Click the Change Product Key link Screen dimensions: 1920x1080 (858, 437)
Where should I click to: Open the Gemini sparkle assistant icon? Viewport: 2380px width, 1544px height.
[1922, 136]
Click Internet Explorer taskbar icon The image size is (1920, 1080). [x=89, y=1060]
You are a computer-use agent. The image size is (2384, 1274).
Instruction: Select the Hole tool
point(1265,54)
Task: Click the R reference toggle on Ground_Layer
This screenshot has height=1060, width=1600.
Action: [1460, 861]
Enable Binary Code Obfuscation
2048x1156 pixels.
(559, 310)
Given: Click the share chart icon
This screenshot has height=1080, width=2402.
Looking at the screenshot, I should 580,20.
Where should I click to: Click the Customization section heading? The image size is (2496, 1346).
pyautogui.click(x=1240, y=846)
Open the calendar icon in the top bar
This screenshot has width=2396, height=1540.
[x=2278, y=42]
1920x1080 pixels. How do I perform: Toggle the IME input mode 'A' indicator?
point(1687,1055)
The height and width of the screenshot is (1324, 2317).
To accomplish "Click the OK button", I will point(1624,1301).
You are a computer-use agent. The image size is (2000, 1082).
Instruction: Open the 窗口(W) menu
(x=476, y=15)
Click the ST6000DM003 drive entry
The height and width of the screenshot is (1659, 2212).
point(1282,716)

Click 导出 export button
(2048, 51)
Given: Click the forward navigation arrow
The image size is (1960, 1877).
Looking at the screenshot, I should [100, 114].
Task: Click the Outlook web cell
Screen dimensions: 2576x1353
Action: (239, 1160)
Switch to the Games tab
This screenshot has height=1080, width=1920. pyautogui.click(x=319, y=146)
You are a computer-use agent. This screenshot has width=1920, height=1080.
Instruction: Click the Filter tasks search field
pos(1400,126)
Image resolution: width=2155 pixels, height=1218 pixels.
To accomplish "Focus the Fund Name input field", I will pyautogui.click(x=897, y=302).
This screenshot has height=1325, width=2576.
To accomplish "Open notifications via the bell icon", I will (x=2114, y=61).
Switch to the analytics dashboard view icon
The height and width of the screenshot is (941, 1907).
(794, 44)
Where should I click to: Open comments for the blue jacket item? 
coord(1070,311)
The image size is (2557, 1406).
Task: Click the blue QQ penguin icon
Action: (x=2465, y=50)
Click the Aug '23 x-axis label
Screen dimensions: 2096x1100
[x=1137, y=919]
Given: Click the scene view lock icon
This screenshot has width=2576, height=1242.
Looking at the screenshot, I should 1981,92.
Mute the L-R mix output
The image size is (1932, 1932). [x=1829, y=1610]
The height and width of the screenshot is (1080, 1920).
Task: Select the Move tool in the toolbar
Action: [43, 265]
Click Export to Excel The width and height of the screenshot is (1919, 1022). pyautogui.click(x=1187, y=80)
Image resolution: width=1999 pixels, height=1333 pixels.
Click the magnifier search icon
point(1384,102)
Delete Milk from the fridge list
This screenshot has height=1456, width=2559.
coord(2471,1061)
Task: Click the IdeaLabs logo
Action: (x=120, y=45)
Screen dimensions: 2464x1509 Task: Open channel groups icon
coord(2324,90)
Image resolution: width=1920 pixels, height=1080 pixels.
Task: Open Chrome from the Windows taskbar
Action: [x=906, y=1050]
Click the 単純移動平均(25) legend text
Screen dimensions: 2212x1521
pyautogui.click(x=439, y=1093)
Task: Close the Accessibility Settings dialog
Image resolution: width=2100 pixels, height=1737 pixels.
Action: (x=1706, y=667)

----

What is being asked
Only the lines above starting at the line that holds "Where should I click to: Open the" and ending at the line that holds "Image resolution: width=2155" are to be repeated, exactly and in full.

Reply to the task
Where should I click to: Open the Gemini sparkle assistant icon? Viewport: 2380px width, 1544px height.
[1922, 136]
Click Internet Explorer taskbar icon The image size is (1920, 1080). [x=89, y=1060]
You are a computer-use agent. The image size is (2384, 1274).
Instruction: Select the Hole tool
point(1265,54)
Task: Click the R reference toggle on Ground_Layer
This screenshot has height=1060, width=1600.
Action: [1460, 861]
Enable Binary Code Obfuscation
2048x1156 pixels.
(559, 310)
Given: Click the share chart icon
This screenshot has height=1080, width=2402.
Looking at the screenshot, I should 580,20.
Where should I click to: Click the Customization section heading? The image size is (2496, 1346).
pyautogui.click(x=1240, y=846)
Open the calendar icon in the top bar
This screenshot has width=2396, height=1540.
[x=2278, y=42]
1920x1080 pixels. How do I perform: Toggle the IME input mode 'A' indicator?
point(1687,1055)
The height and width of the screenshot is (1324, 2317).
To accomplish "Click the OK button", I will point(1624,1301).
You are a computer-use agent. The image size is (2000, 1082).
Instruction: Open the 窗口(W) menu
(x=476, y=15)
Click the ST6000DM003 drive entry
The height and width of the screenshot is (1659, 2212).
point(1282,716)

Click 导出 export button
(2048, 51)
Given: Click the forward navigation arrow
The image size is (1960, 1877).
Looking at the screenshot, I should [100, 114].
Task: Click the Outlook web cell
Screen dimensions: 2576x1353
Action: (239, 1160)
Switch to the Games tab
This screenshot has height=1080, width=1920. pyautogui.click(x=319, y=146)
You are a computer-use agent. This screenshot has width=1920, height=1080.
Instruction: Click the Filter tasks search field
pos(1400,126)
Image resolution: width=2155 pixels, height=1218 pixels.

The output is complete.